§ EXERCISE REQUIREMENTS: As you write out the lines from the one containing "You are a computer-use" through the last line of the records, keep them exact and leave out pictures.

*** Opening of DATA ***

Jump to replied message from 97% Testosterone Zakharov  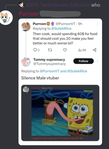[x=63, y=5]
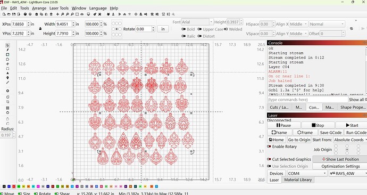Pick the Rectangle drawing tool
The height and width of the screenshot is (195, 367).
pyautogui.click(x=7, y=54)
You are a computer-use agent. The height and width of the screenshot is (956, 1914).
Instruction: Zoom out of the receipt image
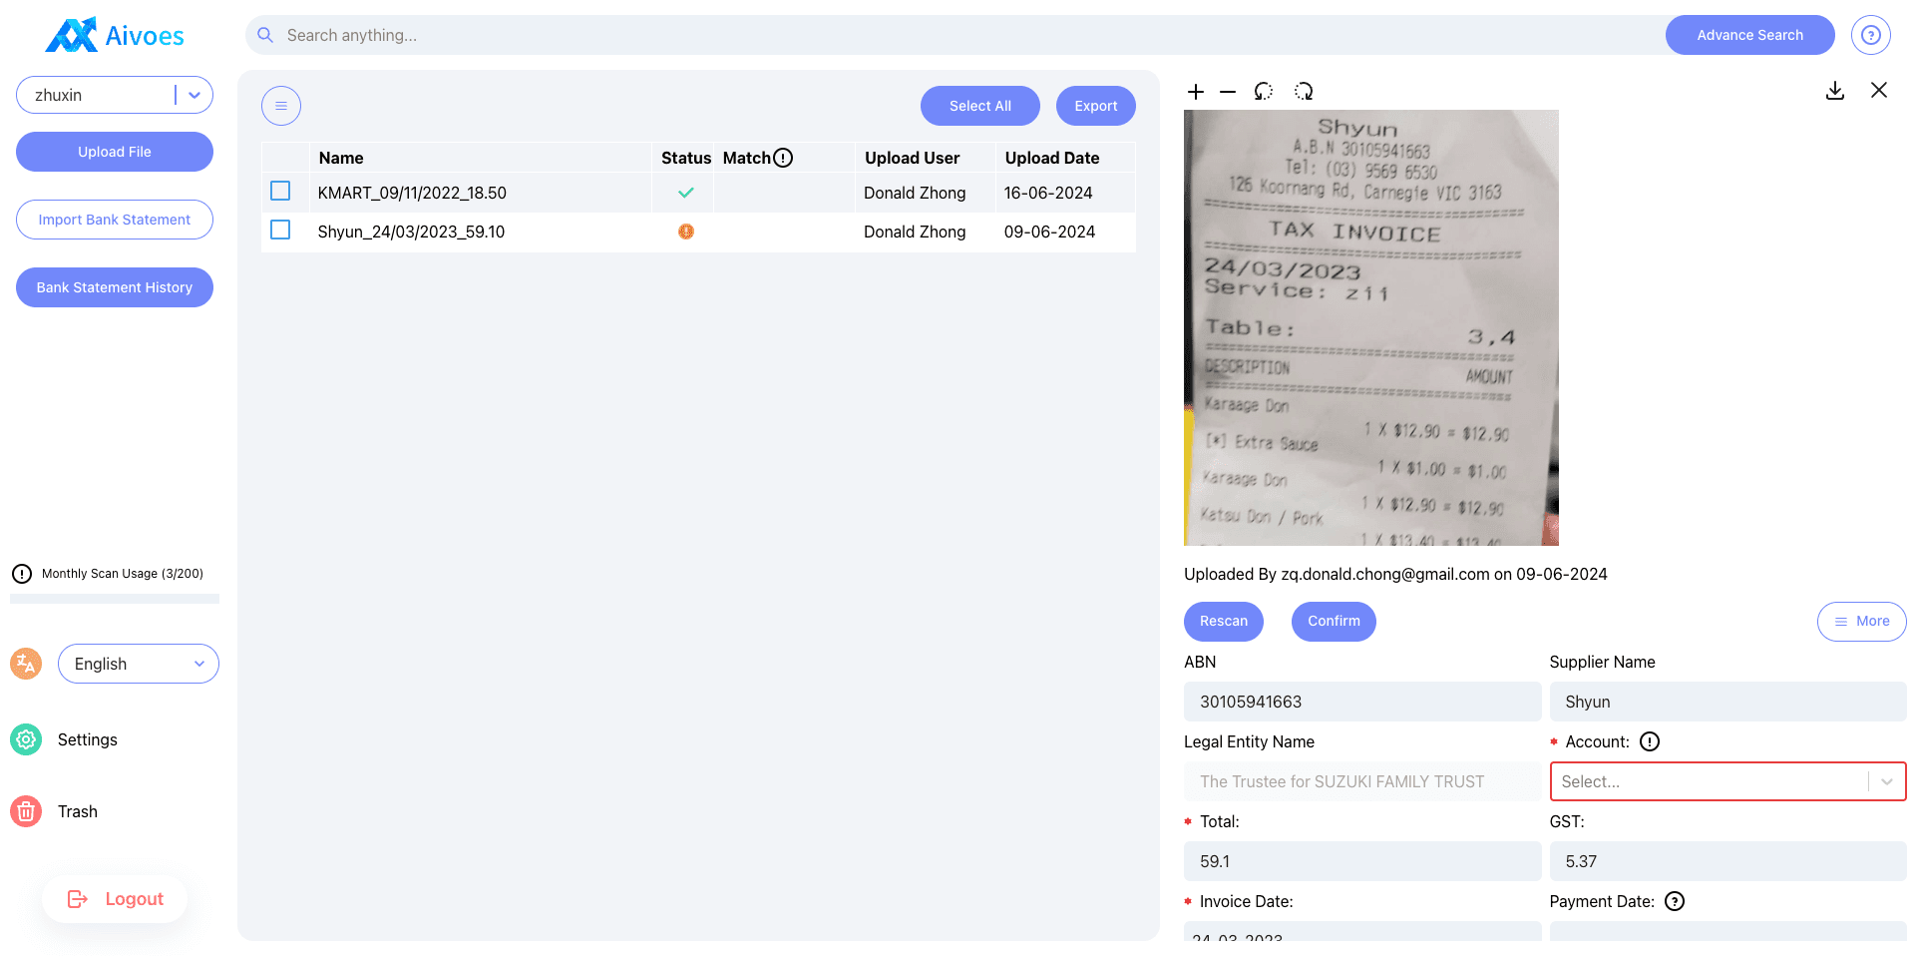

*** Close of DATA ***

§ SOLUTION FOR THIS TASK:
You are a computer-use agent. The height and width of the screenshot is (956, 1914).
Instruction: Zoom out of the receipt image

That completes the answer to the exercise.